Have you ever looked out of an airplane window and seen the outline of a brand-new subdivision taking shape below? It’s kind of like a sitemap: a footprint signaling where structures need to be built, as seen from 30,000 feet.
A sitemap provides a diagram of the site’s hierarchy and shows where each page fits into this hierarchy.
(Note: in this post, we’re discussing the sitemap as a website planning and communication tool, not the literal XML sitemap you’ll create to aid search engine spiders in crawling your site — though the planning tool should essentially define what that XML sitemap will contain.)
As you’re building out your hierarchy, it’s vital that you continually reference your project’s goals.
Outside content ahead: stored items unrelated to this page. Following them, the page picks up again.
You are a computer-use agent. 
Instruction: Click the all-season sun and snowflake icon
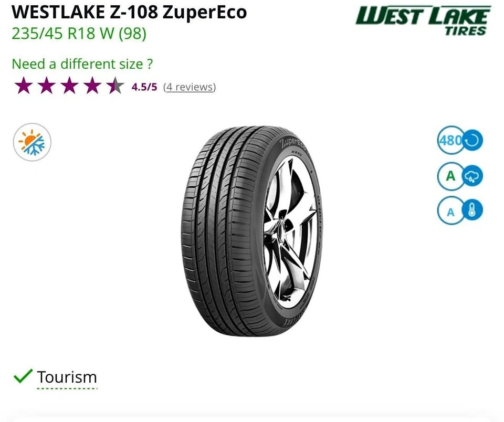pos(32,142)
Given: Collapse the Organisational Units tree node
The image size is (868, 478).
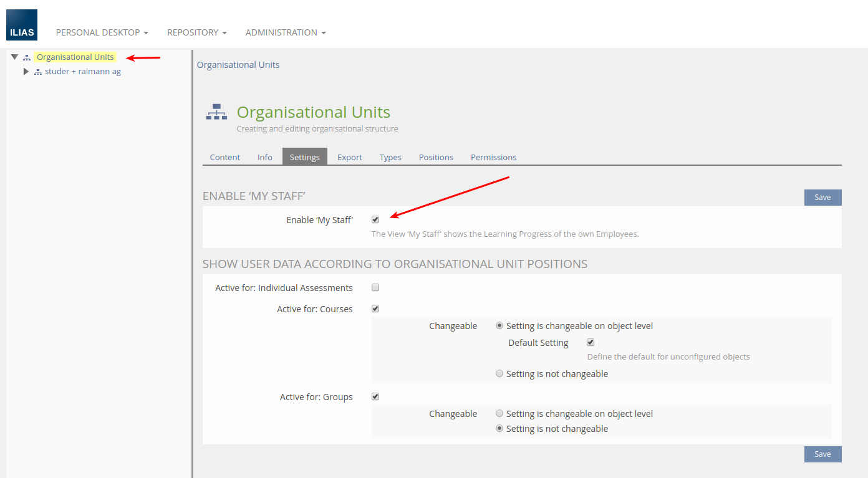Looking at the screenshot, I should tap(14, 57).
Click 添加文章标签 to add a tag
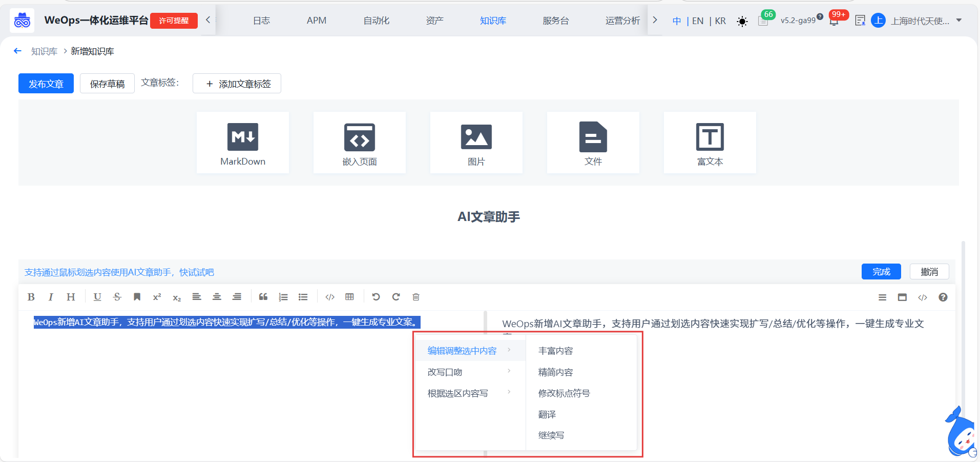Viewport: 980px width, 462px height. pos(237,84)
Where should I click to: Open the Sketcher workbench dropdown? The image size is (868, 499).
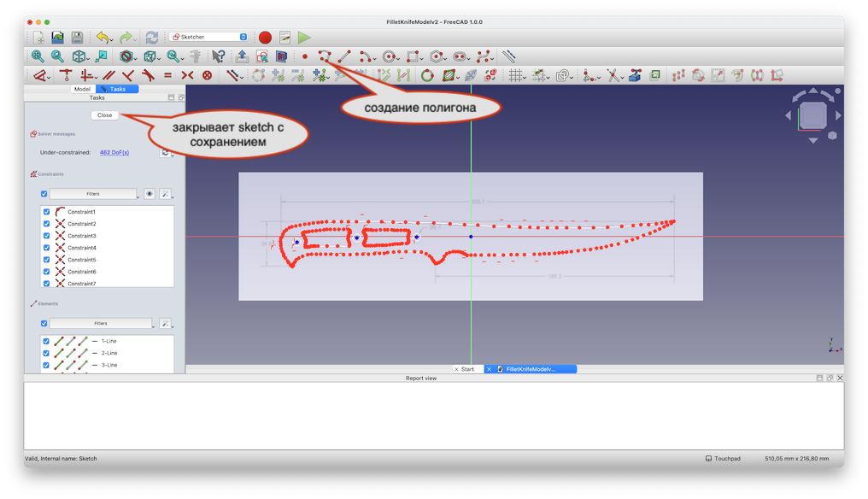click(209, 37)
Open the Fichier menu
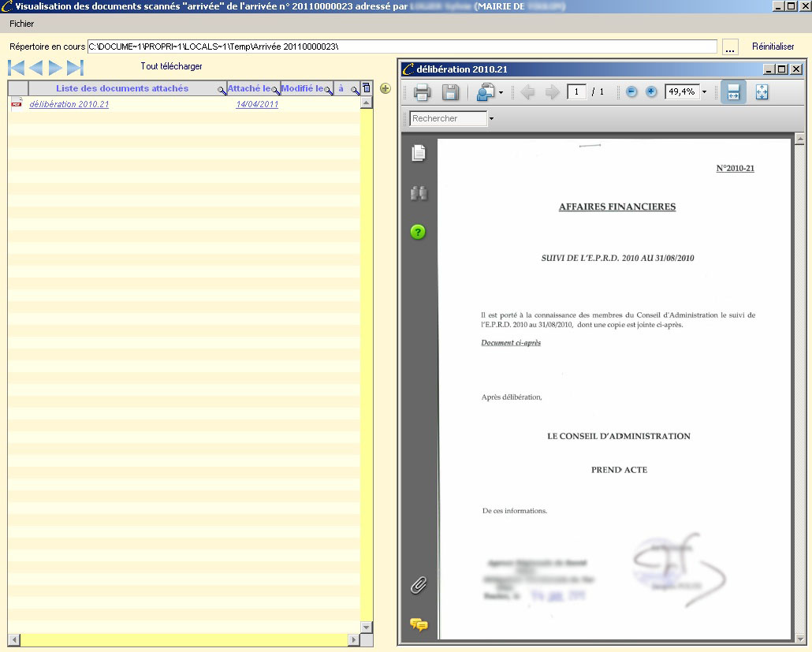The height and width of the screenshot is (652, 812). tap(21, 24)
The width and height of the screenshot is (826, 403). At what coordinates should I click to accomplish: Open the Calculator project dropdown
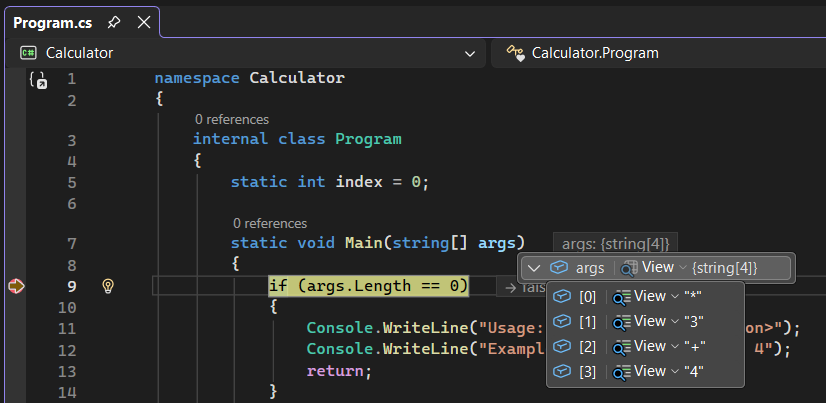pos(470,53)
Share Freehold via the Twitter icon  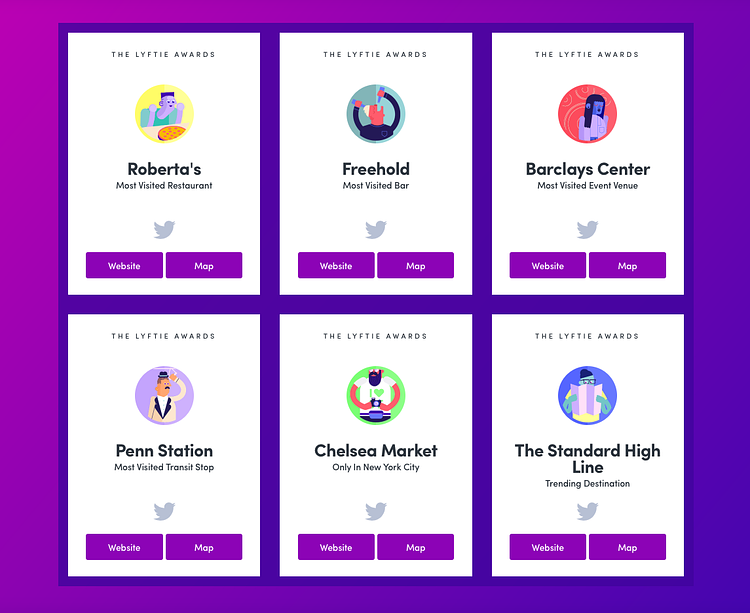[x=376, y=230]
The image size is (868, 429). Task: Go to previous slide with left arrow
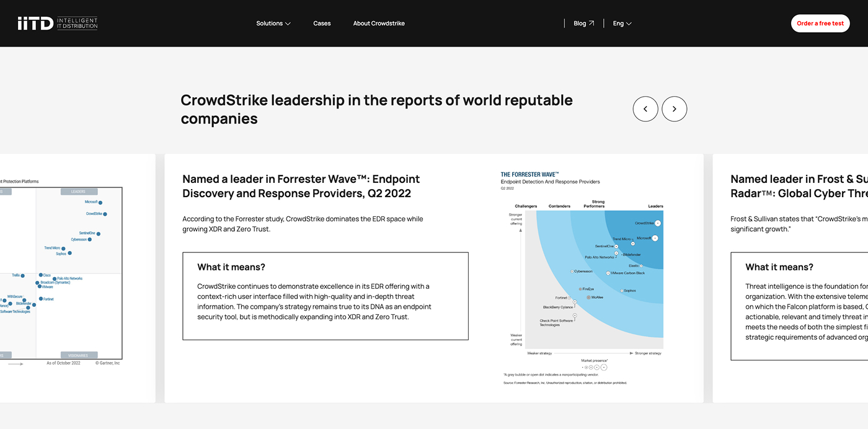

That’s because the site’s hierarchy needs to reflect and contribute to the fulfillment of that goal.
For example, if you’re building an ecommerce site, one of your goals will undoubtedly be to sell products. Thus, your sitemap should place product indices and pages at or near the top of the hierarchy, so visitors can immediately see where they need to go to fulfill your goal and theirs: buying stuff.
You can approach the design of your sitemap in several different ways. You’ll want to choose your method based on two qualities:
In other words, it needs to be capable of conveying the info you want to convey in a manner that’s clear to your audience.
For example, here are 3 common ways of creating a sitemap, along with the information each is best at conveying:
The list format is a simple ordered or unordered list that uses nesting to convey hierarchy. Here’s an example based on part of the core Webflow site:
This is great for communicating page topics and relative hierarchy. You can immediately see that the pages for the Designer, CMS, Editor, Hosting, and Customers all receive the same level of prominence, with specific customer stories coming in one level lower.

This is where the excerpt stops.